• [WORK ORDER 1]: Copy out the food writer piece from "The Tragedy Of" up to and including "know and suffer.", swapping "acclaimed" for "celebrated".
• [WORK ORDER 2]: Carry on the essay about the food writer from where it stops.
(EXERCISE PASSAGE)
Wednesday, January 19, 2011

The Tragedy Of The Food Writer

Every creative writing class on the face of the planet will teach you the two universally accepted tips to becoming an acclaimed writer: write what you know and suffer.

The first is rather self explanatory, prompting the young impressionable writer to scavenge his past in hopes of unearthing a personal anecdote worth half a motif. This very same anecdote will be mentioned to the writer's friends between cigarette drags and doing coke lines off of Bob Dylan records. However, the friends will inevitable dislike the tale, claiming that the preceding story hasn't awarded the writer the monotonous cliche at the climax of the plot. This type of negative feedback prompts the writer to take some acid, stare at a white wall, and think up a completely ludicrous story about a talking wildebeest. This is called fiction, and those same pretentious friends now love it. After being read aloud in class, the professor turns to the young writer and compliments him on, "Crafting a brilliant commentary on the forgotten dead of the equally forgotten Korean war. Also, the part about the chimney sweep was just sublime." The writer doesn't understand, but instead of raising objection, he just nods, basking in the all too fleeting glory, knowing very well, that in the morning the euphoric rush will be gone. The proverbial clock strikes midnight, and the writer reverts from a literary genius back into a lonely grad student. Well, at least there's still alcohol.
(End EXERCISE PASSAGE)
(THE DATA)
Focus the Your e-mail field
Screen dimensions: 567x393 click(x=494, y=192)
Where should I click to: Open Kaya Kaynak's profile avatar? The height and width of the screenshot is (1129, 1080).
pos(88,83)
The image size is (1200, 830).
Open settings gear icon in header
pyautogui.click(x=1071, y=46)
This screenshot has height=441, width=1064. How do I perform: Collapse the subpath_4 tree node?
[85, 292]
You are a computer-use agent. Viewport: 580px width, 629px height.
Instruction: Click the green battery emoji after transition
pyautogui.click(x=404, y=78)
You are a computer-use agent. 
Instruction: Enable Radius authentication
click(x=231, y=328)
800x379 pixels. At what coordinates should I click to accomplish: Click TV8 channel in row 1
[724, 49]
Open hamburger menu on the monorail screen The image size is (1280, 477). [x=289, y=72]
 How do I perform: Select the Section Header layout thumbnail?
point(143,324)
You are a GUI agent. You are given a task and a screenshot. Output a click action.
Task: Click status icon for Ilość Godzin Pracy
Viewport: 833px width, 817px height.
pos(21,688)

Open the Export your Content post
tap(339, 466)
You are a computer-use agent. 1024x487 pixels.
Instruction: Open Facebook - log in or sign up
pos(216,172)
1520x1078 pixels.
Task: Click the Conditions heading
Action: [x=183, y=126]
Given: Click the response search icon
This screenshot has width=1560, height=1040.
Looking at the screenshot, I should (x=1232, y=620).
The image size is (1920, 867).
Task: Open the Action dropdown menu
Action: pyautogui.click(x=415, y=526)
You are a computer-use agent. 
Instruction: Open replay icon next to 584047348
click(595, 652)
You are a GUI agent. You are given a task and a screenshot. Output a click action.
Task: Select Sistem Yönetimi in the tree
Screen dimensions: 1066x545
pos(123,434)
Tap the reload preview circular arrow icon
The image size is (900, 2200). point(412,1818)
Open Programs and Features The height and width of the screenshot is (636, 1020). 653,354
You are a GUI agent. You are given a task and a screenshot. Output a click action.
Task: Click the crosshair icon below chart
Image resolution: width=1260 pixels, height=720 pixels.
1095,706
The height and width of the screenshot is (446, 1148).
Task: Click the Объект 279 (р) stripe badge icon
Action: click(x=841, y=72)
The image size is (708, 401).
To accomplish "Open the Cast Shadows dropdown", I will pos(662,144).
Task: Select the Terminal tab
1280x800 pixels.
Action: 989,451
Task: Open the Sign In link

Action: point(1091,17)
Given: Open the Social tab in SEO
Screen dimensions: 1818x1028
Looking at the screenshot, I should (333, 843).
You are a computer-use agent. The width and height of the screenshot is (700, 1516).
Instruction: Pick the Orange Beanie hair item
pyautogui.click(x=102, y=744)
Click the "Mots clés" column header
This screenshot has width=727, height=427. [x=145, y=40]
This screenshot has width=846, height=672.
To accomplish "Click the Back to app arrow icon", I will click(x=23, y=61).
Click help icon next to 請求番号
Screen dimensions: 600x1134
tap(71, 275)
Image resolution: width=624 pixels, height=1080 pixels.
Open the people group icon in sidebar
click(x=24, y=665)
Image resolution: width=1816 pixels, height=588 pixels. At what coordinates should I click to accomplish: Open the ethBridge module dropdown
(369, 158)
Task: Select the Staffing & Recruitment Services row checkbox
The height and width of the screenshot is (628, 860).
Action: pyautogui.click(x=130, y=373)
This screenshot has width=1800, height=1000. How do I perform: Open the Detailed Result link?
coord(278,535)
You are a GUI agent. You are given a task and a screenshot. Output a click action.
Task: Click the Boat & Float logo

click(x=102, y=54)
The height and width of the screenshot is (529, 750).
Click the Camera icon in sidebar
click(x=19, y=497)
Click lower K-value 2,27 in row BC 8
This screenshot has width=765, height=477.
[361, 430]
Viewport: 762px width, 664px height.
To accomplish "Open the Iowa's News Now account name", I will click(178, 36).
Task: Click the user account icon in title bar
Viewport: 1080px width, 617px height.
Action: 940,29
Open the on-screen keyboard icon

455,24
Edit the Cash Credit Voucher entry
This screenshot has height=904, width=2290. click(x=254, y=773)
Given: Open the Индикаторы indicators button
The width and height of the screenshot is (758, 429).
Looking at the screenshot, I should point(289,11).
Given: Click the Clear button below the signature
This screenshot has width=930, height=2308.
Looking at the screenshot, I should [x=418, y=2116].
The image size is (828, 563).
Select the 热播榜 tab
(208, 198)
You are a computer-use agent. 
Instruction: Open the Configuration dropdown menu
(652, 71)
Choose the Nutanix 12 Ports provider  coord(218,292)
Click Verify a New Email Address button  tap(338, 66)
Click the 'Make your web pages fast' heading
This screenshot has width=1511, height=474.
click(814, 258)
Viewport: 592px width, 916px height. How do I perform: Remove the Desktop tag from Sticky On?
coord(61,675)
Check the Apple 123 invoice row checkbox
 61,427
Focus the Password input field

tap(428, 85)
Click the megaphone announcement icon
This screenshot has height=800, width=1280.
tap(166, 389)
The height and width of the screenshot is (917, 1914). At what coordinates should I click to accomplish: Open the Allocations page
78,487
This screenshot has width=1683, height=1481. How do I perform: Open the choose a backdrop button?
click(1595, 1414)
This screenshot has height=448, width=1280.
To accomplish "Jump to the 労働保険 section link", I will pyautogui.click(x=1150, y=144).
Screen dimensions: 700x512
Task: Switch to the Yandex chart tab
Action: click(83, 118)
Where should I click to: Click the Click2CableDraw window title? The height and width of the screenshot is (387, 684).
(End THE DATA)
• [ANSWER 1]:
The Tragedy Of The Food Writer

Every creative writing class on the face of the planet will teach you the two universally accepted tips to becoming an celebrated writer: write what you know and suffer.

• [ANSWER 2]:
The second universal lesson is that of suffering. The writer is from a normal family: dad has a steady job, mother is a mediocre cook, and his sister is currently weighing up the options of med school or moving in with her boyfriend named Chad. This infuriates the writer to no end; he wishes that his father was killed in Vietnam, his mother, a secret heroin addict, and his sister is actually a man named Chad. Seeking to understand the truth of the human condition, the writer travels to the far reaches of the world, seeking out the horror stories no one was the courage to mention, the tragedies that fail to make the nightly news cast. After months, the writer accepts his failure, moves back home, and get a part time job calling out bingo numbers in a retirement home. The writer leaves work everyday with tears in his eyes. Striving to emulate his critically acclaimed peers, the writer tries drinking himself to death, stealing morphine from his pharmacy friends, and nonchalantly stating that the scars covering his wrists are from a construction accident. In reality, the writer enjoys milkshakes and walking his dog.

Unable to undergo the metamorphosis into a true writer, our protagonist turns to food to drown his sorrows. However, as fate would have it, the inspiration he finds in ravioli, sushi, and the beautiful art that is the burrito, is something he could not simply shy away from. No acid, no Zoloft, just a fork and an empty stomach.

On assignment, the writer enters a restaurant and begins to study his fellow patrons. Examining their faces, the writer comes to the grand realization that they are all miserable people who exist in a facade of happiness, and more often than not drink too much cheap vodka and cry themselves to sleep. Not caring, the writer takes another bite.